**Available data**.
--- START ---
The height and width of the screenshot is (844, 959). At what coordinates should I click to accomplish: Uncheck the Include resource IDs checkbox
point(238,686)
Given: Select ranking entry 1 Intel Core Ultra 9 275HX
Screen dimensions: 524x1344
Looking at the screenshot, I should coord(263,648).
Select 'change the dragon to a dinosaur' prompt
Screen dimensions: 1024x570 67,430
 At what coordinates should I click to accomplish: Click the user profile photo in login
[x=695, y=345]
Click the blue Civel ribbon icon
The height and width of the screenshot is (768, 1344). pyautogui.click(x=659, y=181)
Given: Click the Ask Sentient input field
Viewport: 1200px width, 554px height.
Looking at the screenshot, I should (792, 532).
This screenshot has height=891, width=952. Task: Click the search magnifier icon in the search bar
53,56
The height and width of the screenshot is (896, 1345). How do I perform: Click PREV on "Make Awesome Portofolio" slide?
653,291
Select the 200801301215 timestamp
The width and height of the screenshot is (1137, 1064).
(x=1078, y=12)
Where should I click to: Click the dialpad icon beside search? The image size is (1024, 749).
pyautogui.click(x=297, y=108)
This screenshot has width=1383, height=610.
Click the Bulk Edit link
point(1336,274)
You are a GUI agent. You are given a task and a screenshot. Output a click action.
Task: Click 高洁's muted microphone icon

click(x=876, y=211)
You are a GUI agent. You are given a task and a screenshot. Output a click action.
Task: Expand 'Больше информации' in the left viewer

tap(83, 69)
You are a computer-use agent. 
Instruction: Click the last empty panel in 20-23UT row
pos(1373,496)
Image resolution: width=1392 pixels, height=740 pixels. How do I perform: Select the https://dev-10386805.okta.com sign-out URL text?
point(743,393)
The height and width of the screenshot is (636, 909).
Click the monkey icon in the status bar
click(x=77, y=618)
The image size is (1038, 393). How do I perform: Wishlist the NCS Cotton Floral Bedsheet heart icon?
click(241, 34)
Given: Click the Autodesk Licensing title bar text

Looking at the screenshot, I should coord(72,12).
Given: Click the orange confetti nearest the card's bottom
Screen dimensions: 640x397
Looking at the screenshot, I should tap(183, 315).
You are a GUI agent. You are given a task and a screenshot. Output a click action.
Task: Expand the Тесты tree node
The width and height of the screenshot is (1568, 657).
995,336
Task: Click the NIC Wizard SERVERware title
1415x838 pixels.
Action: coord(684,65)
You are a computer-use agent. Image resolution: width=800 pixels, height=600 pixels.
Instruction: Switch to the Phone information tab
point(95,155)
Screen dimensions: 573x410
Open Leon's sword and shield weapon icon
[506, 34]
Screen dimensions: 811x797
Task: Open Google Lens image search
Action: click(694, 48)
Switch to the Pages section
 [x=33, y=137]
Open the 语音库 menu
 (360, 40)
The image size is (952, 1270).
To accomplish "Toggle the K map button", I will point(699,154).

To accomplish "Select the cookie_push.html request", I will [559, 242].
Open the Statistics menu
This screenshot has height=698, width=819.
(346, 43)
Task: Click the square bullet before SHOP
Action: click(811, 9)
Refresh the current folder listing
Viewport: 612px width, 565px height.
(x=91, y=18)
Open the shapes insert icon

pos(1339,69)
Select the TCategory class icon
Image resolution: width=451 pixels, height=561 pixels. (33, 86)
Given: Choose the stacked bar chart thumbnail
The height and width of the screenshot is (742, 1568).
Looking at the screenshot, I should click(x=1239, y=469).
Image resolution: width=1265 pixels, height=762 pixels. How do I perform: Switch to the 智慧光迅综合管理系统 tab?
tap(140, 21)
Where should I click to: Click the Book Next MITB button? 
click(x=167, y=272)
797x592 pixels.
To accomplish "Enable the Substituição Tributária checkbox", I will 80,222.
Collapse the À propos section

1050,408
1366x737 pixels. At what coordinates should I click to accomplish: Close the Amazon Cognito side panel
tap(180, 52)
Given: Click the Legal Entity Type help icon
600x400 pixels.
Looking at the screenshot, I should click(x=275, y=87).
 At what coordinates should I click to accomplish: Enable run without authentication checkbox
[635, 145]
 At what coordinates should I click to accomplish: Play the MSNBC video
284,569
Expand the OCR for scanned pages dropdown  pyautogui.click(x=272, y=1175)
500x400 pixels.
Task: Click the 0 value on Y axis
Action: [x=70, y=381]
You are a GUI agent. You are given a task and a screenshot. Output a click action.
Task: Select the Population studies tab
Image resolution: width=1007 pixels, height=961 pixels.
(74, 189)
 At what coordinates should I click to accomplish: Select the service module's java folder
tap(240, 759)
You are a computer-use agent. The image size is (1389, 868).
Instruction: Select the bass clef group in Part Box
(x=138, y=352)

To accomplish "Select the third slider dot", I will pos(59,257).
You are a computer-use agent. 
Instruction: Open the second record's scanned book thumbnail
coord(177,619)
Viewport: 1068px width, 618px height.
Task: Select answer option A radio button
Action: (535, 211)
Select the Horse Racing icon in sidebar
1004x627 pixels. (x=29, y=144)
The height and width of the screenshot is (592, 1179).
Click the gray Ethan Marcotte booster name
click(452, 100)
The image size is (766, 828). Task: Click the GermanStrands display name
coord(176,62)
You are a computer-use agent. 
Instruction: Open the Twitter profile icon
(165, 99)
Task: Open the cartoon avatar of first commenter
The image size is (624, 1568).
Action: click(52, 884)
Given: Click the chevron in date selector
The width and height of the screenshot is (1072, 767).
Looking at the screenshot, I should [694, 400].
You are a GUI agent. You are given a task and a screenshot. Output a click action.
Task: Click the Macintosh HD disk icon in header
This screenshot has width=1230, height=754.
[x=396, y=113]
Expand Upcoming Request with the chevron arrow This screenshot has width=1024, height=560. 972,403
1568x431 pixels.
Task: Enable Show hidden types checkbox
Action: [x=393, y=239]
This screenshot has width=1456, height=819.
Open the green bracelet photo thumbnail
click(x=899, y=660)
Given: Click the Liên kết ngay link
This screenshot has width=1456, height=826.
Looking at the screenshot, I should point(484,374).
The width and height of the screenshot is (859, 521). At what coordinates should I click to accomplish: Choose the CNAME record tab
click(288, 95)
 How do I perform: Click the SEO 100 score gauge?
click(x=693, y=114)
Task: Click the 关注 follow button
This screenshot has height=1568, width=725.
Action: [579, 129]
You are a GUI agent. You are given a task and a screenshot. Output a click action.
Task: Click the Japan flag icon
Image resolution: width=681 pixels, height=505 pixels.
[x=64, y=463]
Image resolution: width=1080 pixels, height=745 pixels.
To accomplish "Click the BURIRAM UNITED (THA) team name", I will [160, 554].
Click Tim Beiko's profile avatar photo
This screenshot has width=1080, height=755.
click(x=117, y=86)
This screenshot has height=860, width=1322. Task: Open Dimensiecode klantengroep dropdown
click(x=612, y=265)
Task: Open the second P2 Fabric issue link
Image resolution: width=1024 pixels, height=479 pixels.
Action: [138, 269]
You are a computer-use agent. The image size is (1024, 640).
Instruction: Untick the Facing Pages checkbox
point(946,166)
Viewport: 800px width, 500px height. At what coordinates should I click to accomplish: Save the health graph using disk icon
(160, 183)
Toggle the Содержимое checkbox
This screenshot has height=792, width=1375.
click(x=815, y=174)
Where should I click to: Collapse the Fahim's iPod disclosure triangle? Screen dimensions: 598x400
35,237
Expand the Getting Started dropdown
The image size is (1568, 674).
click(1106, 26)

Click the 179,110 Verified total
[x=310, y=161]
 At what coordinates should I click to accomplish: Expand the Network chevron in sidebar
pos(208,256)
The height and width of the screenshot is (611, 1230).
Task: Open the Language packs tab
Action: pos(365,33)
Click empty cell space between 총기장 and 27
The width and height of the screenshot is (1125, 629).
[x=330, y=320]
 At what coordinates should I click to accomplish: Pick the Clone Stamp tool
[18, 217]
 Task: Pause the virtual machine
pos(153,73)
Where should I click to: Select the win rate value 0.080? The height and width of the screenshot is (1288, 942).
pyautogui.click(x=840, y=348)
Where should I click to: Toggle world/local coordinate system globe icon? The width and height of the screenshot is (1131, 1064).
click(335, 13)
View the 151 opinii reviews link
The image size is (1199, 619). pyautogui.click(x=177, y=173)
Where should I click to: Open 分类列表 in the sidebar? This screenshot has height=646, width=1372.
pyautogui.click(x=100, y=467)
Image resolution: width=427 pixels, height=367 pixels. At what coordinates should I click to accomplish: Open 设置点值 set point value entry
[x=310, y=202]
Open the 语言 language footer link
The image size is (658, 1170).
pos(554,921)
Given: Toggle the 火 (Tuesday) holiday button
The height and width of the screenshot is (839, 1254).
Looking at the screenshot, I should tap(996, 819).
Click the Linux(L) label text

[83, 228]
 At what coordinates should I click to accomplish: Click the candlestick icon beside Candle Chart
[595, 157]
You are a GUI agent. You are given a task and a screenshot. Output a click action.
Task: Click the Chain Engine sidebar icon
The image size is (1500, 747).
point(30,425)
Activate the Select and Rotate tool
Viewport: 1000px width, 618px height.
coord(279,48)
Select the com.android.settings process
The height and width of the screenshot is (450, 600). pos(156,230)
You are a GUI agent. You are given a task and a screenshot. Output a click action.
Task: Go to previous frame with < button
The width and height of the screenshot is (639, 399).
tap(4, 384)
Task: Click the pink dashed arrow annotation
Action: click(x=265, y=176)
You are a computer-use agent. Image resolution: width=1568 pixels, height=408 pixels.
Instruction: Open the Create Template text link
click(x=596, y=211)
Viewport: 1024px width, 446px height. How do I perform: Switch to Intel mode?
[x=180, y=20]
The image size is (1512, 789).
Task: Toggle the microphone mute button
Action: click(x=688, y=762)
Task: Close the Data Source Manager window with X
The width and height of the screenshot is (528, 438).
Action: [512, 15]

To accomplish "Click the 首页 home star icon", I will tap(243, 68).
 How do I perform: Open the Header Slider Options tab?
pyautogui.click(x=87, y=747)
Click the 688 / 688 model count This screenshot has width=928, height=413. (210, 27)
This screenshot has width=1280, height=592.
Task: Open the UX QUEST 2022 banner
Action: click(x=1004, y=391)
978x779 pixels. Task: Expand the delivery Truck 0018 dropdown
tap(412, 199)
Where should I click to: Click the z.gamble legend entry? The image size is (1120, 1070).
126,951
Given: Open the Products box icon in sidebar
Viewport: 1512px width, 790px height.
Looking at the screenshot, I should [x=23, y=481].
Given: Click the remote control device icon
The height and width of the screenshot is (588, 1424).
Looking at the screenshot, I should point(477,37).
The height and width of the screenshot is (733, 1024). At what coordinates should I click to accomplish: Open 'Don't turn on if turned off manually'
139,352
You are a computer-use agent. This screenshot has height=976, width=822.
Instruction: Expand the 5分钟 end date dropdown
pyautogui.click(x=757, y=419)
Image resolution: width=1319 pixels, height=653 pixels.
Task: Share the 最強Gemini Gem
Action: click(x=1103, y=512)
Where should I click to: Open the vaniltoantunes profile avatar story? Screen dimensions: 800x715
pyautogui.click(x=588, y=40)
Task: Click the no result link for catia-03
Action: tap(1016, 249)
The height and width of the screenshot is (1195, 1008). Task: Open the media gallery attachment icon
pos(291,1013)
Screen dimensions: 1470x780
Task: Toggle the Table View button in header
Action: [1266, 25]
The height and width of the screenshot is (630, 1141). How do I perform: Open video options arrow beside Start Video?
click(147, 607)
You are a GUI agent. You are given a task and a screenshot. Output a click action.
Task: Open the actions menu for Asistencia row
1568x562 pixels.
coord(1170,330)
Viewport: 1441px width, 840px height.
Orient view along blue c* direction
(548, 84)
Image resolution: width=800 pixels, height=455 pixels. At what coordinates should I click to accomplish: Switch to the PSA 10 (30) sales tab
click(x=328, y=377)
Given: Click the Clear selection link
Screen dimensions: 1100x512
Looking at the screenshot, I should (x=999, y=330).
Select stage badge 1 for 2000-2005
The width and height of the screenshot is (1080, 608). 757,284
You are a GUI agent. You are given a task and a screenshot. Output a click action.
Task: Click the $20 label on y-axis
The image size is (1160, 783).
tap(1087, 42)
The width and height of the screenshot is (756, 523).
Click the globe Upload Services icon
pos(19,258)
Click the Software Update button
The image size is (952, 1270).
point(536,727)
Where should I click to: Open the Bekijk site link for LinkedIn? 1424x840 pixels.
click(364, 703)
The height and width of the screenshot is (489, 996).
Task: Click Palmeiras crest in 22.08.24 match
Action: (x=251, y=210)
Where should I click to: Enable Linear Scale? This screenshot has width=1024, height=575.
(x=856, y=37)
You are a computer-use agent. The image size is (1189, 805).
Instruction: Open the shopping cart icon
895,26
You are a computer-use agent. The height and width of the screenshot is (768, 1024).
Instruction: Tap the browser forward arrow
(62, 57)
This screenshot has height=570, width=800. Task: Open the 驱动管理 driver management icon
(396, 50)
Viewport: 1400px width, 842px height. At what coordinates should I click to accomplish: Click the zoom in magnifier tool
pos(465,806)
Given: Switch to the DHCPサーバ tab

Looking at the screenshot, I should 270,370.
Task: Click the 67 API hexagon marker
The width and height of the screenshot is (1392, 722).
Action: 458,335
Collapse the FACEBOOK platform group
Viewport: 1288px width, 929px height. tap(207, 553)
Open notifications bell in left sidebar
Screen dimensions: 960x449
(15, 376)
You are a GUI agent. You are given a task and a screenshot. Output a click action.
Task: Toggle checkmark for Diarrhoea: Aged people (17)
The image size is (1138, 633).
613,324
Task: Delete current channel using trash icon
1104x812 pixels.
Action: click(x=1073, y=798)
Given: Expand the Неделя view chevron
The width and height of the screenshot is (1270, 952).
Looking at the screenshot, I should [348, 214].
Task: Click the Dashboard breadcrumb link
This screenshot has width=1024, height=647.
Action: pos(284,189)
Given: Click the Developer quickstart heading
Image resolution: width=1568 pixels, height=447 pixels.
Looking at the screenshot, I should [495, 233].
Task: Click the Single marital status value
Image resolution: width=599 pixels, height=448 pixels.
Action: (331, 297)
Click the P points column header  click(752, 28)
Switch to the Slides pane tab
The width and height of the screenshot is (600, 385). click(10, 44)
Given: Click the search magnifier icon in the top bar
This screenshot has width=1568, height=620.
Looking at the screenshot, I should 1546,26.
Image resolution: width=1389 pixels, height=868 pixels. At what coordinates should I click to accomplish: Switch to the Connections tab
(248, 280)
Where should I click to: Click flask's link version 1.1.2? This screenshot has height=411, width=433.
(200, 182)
--- END ---
**Prompt**.
Start with the line above that contains "Open the 语音库 menu" and stop after the line that contains "Open the Statistics menu". Output those lines exactly, and only those.

**Written reply**.
Open the 语音库 menu
 (360, 40)
The image size is (952, 1270).
To accomplish "Toggle the K map button", I will point(699,154).

To accomplish "Select the cookie_push.html request", I will [559, 242].
Open the Statistics menu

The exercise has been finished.